[Text and item location records]
"""

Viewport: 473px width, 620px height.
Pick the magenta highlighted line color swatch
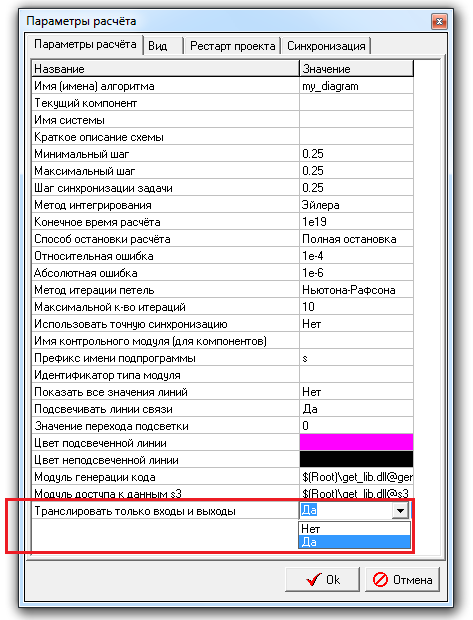[356, 442]
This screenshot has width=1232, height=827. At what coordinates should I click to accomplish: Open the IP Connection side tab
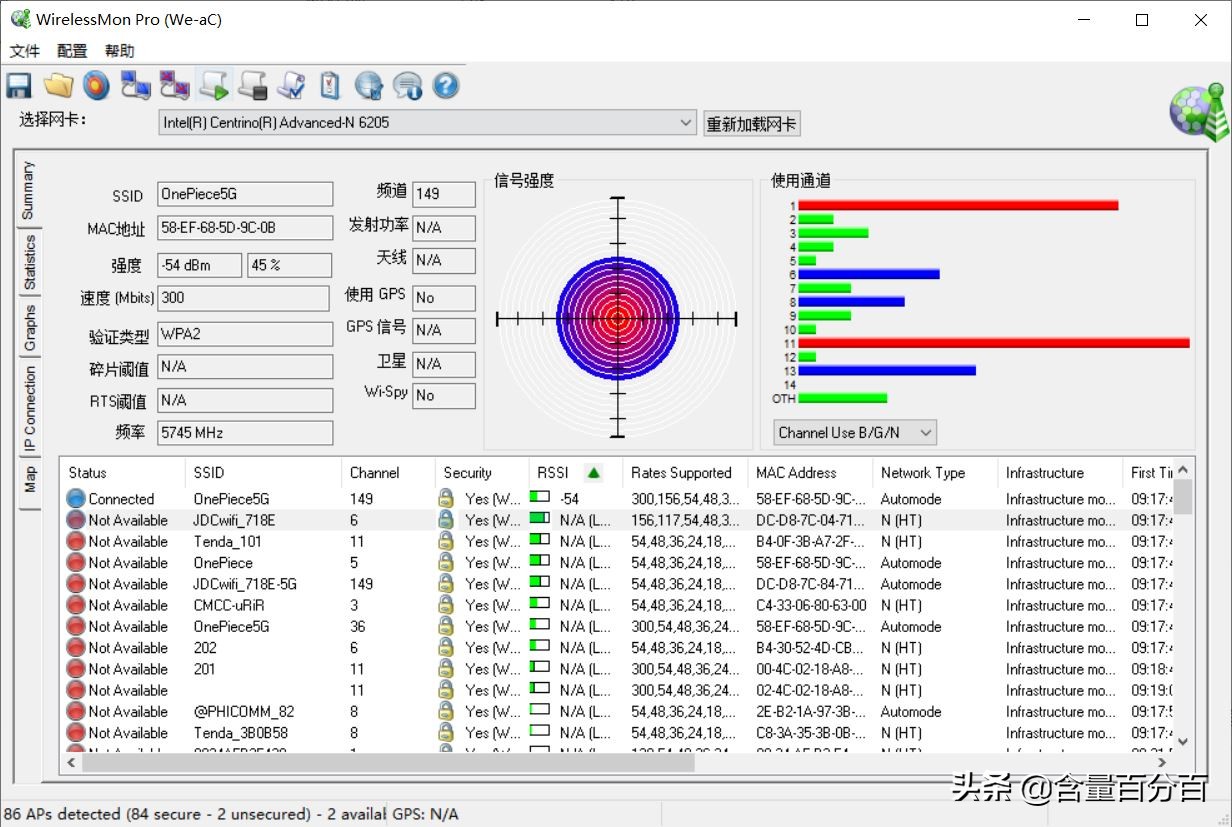click(x=30, y=410)
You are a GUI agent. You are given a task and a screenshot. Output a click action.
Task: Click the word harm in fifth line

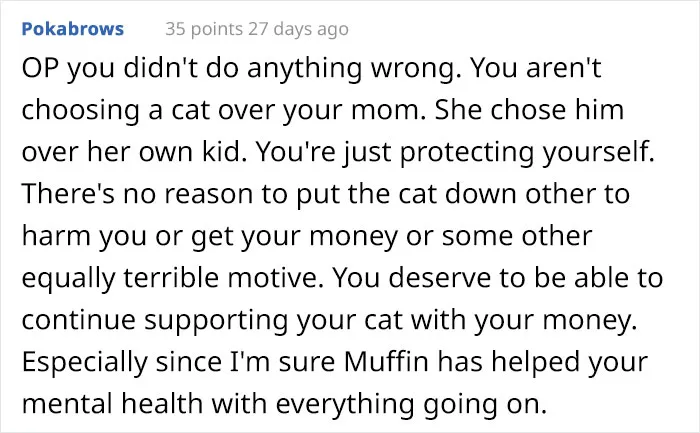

"""

§ **GOAL**: Copy out every line of the records above exactly, leaving out the pictures.

§ **CORRECT RESULT**:
Viewport: 473px width, 620px height.
Pick the magenta highlighted line color swatch
[356, 442]
This screenshot has width=1232, height=827. At what coordinates should I click to accomplish: Open the IP Connection side tab
click(x=30, y=410)
You are a GUI agent. You are given a task and a screenshot. Output a click action.
Task: Click the word harm in fifth line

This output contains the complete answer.